Research has shown that some populations demonstrate a higher predisposition to developing certain diseases or disorders than others. Genetic variants associated with physical disorders, diseases, and behavioral traits and causative variants will be found in all populations with differing frequencies. Higher or lower frequencies that contribute to observed health patterns, particularly those that can be viewed negatively, can lead to genetic stereotypes and stigmatization of a population group.

Return of Individual Research Results

Return of individual research results to participants from research using data shared through NIH-repositories is expected to be an extremely rare occurrence. Nonetheless, the return of results must be carefully considered because the information can have a psychological impact (i.e. stress and anxiety) as well as implications for the participant’s health and well-being. While clinically valid and meaningful results can have a positive impact on an individual’s health, harms can occur if un-validated research results are provided back to participants or used for medical decision-making.

Secondary investigators will not be able to return results directly to participants because they will not have access to the identities of these individuals. If a secondary investigator does generate clinically valid results of immediate clinical significance, they can only facilitate their return by contacting the contributing investigator who holds the key (if still maintained) to the code that identifies participants.

When links to identifying information are retained, individual participants should be given the option of choosing or declining to receive results. If participants are given the option of receiving results, researchers should be aware that results may be returned years after they have submitted the study data to NIH.

De-identification of Data is Consistent with GDS Policy

De-identification Requirements:

    • Data submitted to NIH-designated repositories must be de-identified and coded using a random, unique code.
    • The 18 identifiers enumerated in the HIPAA Privacy Rule and in the SUPPLEMENT Genomic Data Sharing must be removed.
    • Data should be de-identified such that the identities of the individuals from whom the data were collected cannot be readily ascertained or otherwise associated with the data by the NIH repository staff or secondary data users.

Informed Consent

Consent Requirements and Expectations for Genomic Data Sharing

Use the worksheet Genomic Data Sharing Certification to identify the applicable consent requirements for genomic data sharing and to determine whether the requirements are met. If the consent requirements cannot be met, the data will not qualify for GDS certification.
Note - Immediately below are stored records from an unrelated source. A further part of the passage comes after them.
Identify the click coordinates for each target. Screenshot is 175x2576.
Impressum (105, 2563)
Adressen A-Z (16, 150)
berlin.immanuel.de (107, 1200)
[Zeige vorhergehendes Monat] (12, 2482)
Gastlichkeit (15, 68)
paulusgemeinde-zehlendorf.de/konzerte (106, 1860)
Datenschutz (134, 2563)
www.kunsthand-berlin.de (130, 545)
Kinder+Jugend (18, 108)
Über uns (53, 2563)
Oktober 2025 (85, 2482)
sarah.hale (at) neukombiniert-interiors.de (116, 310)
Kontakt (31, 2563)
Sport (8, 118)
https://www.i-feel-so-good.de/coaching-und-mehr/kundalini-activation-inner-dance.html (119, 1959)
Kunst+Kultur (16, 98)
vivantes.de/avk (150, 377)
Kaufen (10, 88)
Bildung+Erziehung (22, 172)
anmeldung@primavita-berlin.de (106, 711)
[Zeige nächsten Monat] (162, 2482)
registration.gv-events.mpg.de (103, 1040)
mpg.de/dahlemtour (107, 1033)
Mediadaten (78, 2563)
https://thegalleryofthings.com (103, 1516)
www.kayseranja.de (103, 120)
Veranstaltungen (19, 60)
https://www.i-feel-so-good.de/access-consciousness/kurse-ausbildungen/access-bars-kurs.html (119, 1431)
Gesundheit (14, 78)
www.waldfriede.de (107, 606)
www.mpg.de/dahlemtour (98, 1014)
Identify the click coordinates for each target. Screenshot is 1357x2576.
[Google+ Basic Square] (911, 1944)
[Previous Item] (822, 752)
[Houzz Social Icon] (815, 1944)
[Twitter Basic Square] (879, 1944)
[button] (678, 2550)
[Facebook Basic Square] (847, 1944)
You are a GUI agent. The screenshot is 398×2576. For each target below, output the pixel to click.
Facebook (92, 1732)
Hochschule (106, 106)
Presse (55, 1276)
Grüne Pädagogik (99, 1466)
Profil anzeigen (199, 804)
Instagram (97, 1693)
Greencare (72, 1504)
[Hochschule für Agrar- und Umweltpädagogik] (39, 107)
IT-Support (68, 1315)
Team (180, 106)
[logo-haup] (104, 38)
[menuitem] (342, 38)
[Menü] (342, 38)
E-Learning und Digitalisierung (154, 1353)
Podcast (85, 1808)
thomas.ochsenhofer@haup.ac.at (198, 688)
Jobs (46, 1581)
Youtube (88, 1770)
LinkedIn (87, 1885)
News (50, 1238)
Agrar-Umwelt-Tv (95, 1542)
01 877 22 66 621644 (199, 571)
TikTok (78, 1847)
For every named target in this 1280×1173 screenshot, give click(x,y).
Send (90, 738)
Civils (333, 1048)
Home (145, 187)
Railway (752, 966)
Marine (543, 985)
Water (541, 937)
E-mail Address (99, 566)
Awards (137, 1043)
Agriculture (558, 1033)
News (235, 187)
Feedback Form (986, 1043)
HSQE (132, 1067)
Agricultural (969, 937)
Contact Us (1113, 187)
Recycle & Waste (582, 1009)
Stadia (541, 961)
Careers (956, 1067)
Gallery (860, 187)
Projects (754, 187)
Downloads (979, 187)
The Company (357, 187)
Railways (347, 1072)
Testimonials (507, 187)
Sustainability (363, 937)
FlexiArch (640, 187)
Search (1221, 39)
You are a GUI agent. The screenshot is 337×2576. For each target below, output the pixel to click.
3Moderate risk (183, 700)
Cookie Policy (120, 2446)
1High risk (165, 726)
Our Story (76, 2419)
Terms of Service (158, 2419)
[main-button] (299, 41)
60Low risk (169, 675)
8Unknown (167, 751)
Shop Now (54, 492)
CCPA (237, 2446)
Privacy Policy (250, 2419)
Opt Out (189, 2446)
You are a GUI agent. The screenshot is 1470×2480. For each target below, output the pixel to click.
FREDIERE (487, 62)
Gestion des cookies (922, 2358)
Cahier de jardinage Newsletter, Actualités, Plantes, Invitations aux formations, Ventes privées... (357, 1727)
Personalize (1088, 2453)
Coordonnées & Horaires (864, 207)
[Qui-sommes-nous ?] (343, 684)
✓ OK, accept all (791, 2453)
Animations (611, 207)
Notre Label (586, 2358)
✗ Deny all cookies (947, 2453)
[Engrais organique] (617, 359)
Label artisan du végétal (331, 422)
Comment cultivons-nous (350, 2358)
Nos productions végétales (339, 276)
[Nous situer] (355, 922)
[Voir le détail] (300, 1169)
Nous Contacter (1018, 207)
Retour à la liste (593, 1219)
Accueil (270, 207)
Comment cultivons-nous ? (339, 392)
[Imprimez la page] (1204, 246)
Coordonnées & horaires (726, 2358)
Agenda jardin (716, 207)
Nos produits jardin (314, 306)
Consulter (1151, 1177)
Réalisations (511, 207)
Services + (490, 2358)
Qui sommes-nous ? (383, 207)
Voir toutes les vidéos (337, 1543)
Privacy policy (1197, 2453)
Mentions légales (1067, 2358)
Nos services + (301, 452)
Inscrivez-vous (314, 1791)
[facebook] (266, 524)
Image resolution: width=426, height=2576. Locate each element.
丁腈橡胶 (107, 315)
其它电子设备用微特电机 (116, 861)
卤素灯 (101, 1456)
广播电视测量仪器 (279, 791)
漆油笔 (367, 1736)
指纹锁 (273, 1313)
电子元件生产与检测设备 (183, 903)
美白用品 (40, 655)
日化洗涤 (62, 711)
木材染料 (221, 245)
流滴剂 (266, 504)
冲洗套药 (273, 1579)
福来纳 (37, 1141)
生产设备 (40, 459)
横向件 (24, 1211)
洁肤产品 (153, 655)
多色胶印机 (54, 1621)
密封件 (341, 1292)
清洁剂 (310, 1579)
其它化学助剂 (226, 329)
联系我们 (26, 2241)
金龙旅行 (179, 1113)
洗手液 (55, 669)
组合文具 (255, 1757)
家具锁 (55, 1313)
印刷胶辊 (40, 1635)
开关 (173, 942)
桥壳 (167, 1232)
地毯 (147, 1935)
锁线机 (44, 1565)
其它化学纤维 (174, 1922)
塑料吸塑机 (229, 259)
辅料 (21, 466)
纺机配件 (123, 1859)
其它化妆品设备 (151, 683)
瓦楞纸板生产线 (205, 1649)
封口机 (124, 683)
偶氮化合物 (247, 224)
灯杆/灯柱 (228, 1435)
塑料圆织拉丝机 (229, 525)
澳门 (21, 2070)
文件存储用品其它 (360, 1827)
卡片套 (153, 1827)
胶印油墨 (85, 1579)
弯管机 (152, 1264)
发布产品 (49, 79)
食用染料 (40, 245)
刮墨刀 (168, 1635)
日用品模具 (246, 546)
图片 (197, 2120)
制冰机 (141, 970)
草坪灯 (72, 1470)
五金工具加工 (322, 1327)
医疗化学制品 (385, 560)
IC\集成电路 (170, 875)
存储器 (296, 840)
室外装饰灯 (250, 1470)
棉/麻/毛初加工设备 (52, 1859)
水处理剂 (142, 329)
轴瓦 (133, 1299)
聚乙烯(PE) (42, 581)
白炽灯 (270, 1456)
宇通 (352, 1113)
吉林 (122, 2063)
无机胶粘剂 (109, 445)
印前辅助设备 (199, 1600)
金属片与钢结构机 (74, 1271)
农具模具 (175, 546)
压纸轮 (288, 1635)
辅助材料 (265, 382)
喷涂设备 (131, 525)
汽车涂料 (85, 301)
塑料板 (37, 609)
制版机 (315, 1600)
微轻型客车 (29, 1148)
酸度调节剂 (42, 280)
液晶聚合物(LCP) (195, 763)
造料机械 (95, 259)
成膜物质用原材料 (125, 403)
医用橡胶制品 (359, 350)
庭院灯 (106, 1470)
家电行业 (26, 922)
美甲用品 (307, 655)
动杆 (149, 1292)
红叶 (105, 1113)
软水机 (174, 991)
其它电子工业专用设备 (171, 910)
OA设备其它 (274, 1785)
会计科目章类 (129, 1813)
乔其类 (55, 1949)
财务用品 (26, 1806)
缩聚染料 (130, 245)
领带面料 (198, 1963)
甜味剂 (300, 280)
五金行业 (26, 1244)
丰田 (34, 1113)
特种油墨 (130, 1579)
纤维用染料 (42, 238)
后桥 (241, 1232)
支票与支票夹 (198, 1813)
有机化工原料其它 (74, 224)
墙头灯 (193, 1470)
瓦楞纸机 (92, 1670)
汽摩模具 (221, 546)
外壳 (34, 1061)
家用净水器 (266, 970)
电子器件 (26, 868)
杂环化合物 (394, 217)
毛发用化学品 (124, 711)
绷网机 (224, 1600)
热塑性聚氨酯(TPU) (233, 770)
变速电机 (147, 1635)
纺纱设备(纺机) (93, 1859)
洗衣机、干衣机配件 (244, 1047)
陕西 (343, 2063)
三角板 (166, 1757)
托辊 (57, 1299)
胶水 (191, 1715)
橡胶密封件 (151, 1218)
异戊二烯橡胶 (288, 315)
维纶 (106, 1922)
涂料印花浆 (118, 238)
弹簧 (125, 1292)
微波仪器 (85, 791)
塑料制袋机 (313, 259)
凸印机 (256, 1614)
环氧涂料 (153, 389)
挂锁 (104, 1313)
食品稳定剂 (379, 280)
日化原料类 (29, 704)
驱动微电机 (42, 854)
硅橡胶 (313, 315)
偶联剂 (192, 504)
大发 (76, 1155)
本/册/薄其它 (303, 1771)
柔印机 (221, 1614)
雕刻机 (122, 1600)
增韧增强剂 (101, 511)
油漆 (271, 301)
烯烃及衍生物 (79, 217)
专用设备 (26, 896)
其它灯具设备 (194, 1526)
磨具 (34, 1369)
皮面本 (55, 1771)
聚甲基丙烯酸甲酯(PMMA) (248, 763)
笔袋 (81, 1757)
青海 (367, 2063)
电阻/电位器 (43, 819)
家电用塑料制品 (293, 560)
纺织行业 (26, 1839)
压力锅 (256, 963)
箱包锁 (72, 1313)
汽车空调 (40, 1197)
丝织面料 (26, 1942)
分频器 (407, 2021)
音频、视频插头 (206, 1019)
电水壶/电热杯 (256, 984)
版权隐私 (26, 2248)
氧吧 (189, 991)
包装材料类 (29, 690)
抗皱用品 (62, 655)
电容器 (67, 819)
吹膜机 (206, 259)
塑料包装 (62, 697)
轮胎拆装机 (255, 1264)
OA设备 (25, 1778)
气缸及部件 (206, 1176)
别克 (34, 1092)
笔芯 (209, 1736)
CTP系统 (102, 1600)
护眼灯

  • When it is anticipated that GDS certification requirements cannot be met: investigators should state this in their DMS Plan and indicate what data, if any, can be shared and how. In some instances, the funding NIH Institute, Center, or Office (ICO) may need to determine whether to grant an exception to the data submission expectation under the GDS policy.
  • When genomic data from specimens created or collected after January 25, 2015 (effective date of GDS policy), lack consent for research use and data sharing: if there are compelling scientific reasons that necessitate the use of the genomic data, investigators should provide a justification in the funding request for their use. The funding NIH funding institute or center will review the justification and decide whether to make an exception to the consent requirement.
  • When the research is funded or supported by NHGRI and consent expectations cannot be met: NHGRI will grant exceptions to the consent expectation on a case-by-case basis. Information about how to request an exception can be found in the NHGRI GDS Policy FAQs.

Studies Involving Minors

If the study involves children, the IRB must consider the appropriateness of the continued maintenance and sharing of the data when the child reaches the legal age of consent.

In particular, it is important to consider whether consent should be obtained from the now-adult subject. When a link to identifiers is maintained, researchers must provide the subject with the opportunity to withdraw data from the NIH-repositories, unless the IRB approves a waiver of the consent requirement for the now-adult subjects. See GUIDANCE Consent Protected and Vulnerable Populations for information about consent waivers.

Studies Involving Consent by Legally Authorized Representative (LAR)

If the study proposes to obtain consent from legally authorized representatives, the IRB must consider the issues related to LAR consent as described in GUIDANCE Consent Diminished or Fluctuating Consent Capacity and Legally Authorized Representative (LAR).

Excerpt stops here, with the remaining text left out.